Neither would the fact that until a couple of months ago he’d been a major in a different Royal Engineers regiment. Now he was at the start of his two-year posting as commanding officer of his very own regiment.
Yet right now all he could think was that something about the army meant that Elle was about to walk away from him, and a part of him desperately wanted her to stay. He wondered if she had a brother, a father who had served and been hurt. Or worse.
‘You don’t like it that I’m in the army, do you?’
‘No, no. It isn’t that. It’s...complicated.’
‘Too complicated to finish that drink with me?’

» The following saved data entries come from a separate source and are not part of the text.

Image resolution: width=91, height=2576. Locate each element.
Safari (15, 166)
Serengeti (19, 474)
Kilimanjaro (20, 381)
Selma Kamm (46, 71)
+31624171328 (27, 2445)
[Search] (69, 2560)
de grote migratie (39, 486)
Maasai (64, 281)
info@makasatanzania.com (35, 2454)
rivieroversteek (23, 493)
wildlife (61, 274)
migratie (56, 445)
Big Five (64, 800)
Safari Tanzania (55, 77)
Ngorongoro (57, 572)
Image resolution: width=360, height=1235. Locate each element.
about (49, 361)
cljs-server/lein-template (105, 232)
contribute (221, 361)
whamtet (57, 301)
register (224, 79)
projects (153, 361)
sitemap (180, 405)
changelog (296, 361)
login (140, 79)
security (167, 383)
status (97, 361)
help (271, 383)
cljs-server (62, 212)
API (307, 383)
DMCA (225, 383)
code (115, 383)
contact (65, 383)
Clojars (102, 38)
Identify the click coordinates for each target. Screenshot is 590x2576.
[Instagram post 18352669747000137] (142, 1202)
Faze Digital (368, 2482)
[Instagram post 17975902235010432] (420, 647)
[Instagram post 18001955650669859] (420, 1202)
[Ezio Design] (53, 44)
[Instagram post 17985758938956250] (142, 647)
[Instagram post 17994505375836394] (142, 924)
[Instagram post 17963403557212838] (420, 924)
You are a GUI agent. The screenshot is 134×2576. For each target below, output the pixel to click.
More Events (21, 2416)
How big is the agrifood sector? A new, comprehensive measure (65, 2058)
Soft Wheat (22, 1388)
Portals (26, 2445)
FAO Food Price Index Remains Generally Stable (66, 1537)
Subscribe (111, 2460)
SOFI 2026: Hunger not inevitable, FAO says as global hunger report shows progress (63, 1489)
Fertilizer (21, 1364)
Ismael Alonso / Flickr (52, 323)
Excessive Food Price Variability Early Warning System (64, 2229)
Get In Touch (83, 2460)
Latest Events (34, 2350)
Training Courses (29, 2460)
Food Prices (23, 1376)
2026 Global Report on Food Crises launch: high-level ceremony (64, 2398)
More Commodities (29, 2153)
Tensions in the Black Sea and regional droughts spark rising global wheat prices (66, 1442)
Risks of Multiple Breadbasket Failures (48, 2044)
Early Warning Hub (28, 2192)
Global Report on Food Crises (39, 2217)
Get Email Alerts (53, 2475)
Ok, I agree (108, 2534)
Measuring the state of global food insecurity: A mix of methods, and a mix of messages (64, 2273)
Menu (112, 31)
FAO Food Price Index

She sucked in a deep breath, as though trying to make her mind up about something. It was unsettling how much he wanted to spend more time with her. A drink, an hour, maybe the rest of the evening, whatever she was prepared to offer. He couldn’t recall the last time he’d ever wanted to spend time with any woman like this. But at least now her determination to leave had faded and she was looking decidedly undecided.
‘After the last hour, I’m guessing both of us would benefit from a bit of fun now,’ he pressed. ‘A bit of a laugh? A drink? Maybe a dance?’
‘I don’t dance.’ She frowned uncertainly but didn’t refuse him.
She was torn. He still didn’t know exactly what had put her off before but she was clearly as attracted to him as he was to her.